GridBlackout
Kyle Dugger ♂

9
Sergeant Kyle Dugger adjusted his rifle strap, the air thick with smoke and sweat around City Hall. The once-proud structure had become a desperate safe zone, swarmed by citizens seeking refuge after the CME. Controlled explosions set by firefighters to halt the encroaching wildfires had driven hundreds into the city’s core, a last resort to keep the flames at bay. Tents and makeshift shelters clogged the plaza, voices rising in a chaotic din as tempers flared and supplies ran thin.
Kyle wasn’t officially in charge, but the others deferred to him. His calm under pressure and experience in Afghanistan made him a natural leader. Still, the situation was growing dire. Water was rationed, food supplies dwindled, and every hour brought new arrivals hoping for safety that didn’t exist.

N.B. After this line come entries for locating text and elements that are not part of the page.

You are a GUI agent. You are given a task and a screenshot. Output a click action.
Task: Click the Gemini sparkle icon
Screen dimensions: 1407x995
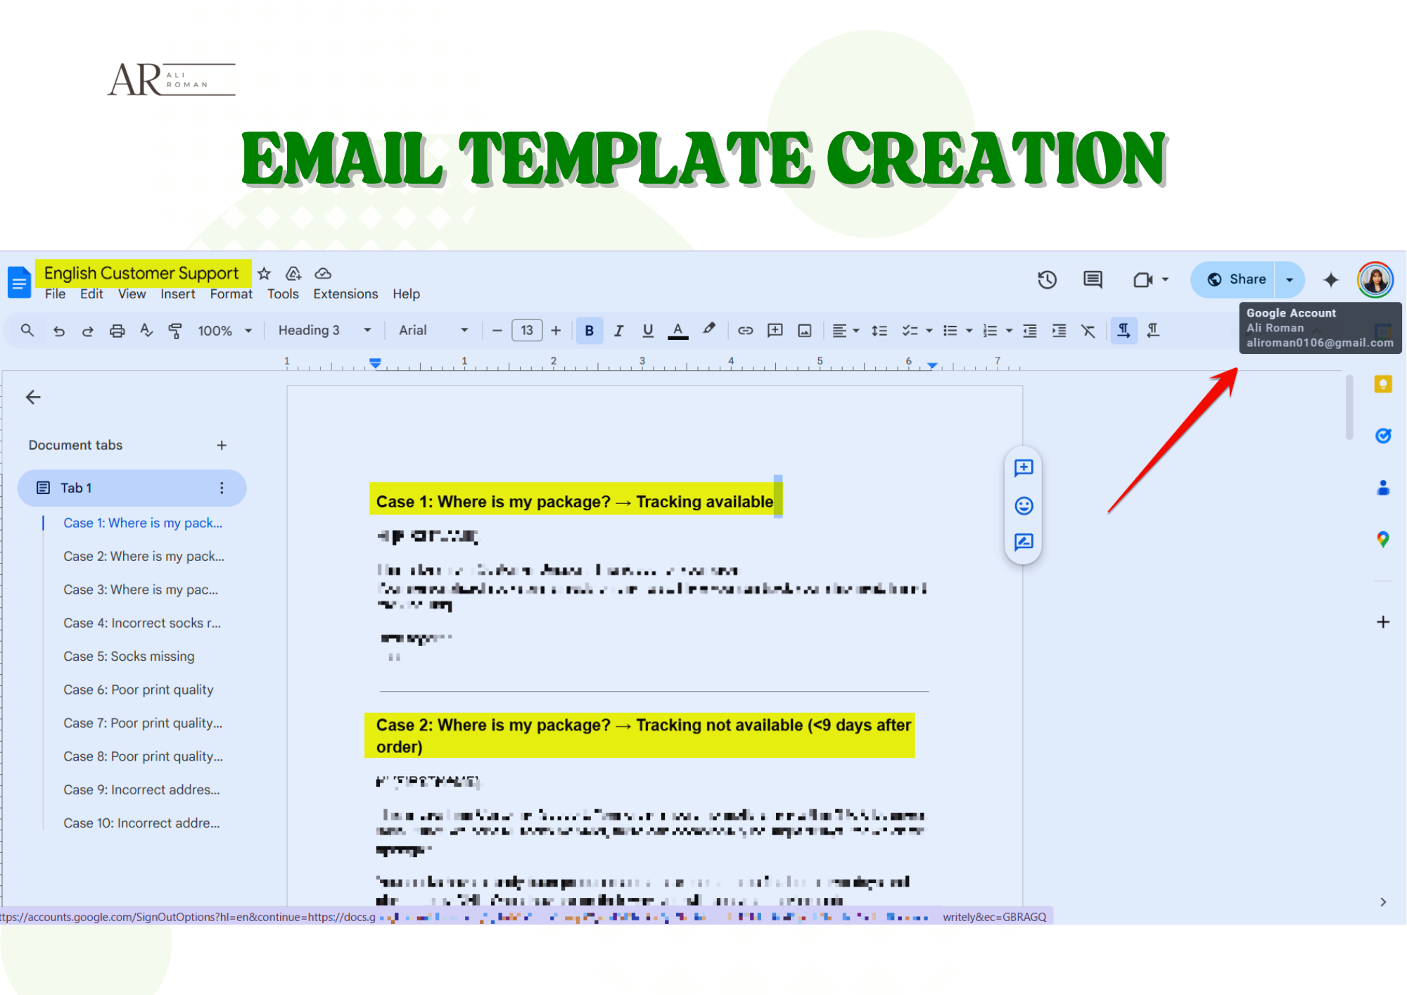[x=1330, y=279]
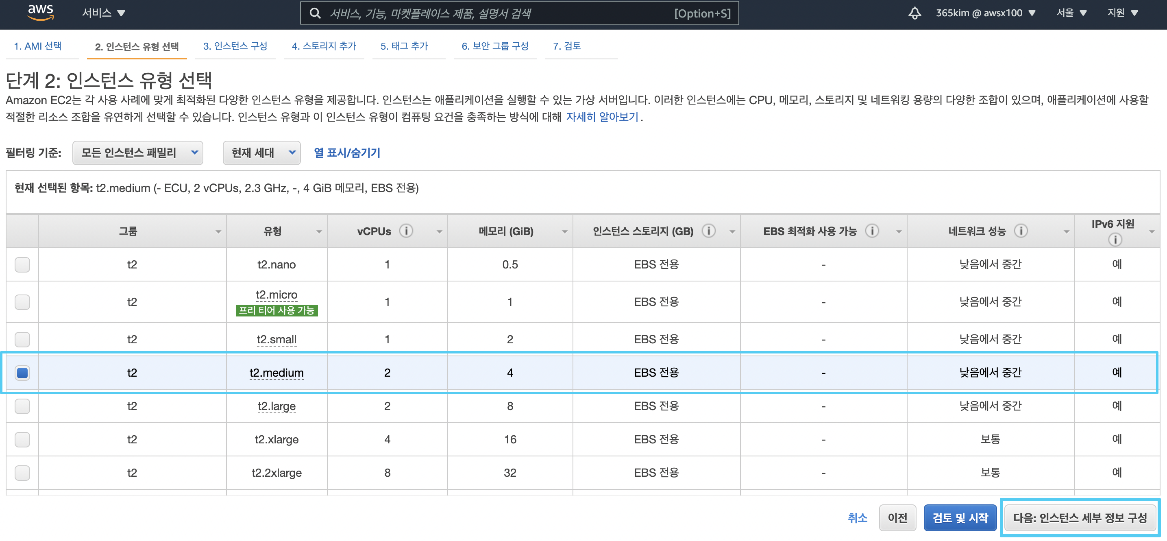Open the 모든 인스턴스 패밀리 filter dropdown
This screenshot has width=1167, height=541.
[137, 153]
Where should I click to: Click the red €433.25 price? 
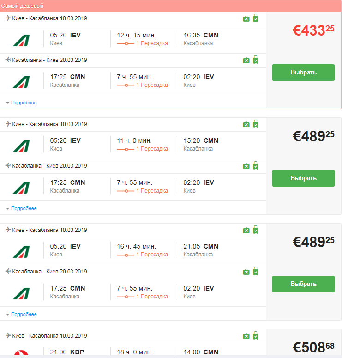pos(313,30)
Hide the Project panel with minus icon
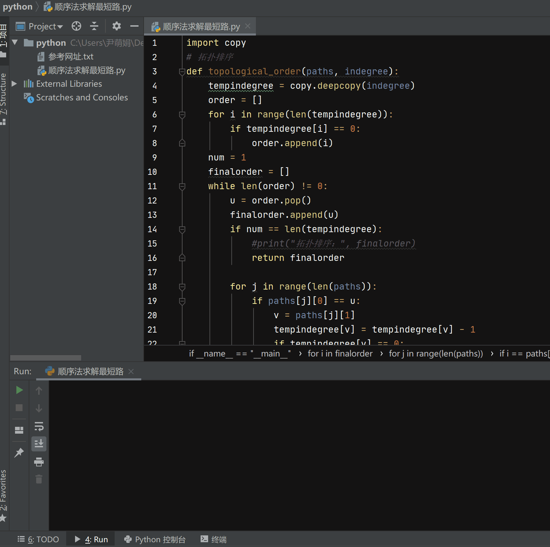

As Kyle patrolled the edge of the camp, his eyes caught a solitary pigeon cutting through the haze, its flight unusually direct. He stopped, narrowing his gaze. A trained pigeon? Here?
Kyle’s pulse quickened. Communication had been wiped out—no radios, no phones, no satellites. If someone still had a homing pigeon, it could mean a line of contact beyond the chaos. He decided to follow it, weaving through abandoned cars and scattered debris, his boots crunching on shattered glass.
The pigeon led him toward the artist district, where converted warehouses stood in eerie silence, their vibrant murals now streaked with soot. It perched briefly on a rusting fire escape before vanishing over a rooftop. Kyle climbed cautiously, the creak of metal loud in the quiet.
On the rooftop, planters and laundry lines mingled with a makeshift loft of salvaged wood and plastic sheeting. By a coop, a woman in paint-splattered overalls tossed seeds to the pigeons. She glanced over her shoulder at Kyle’s approach, her hazel eyes narrowing—not with fear, but irritation.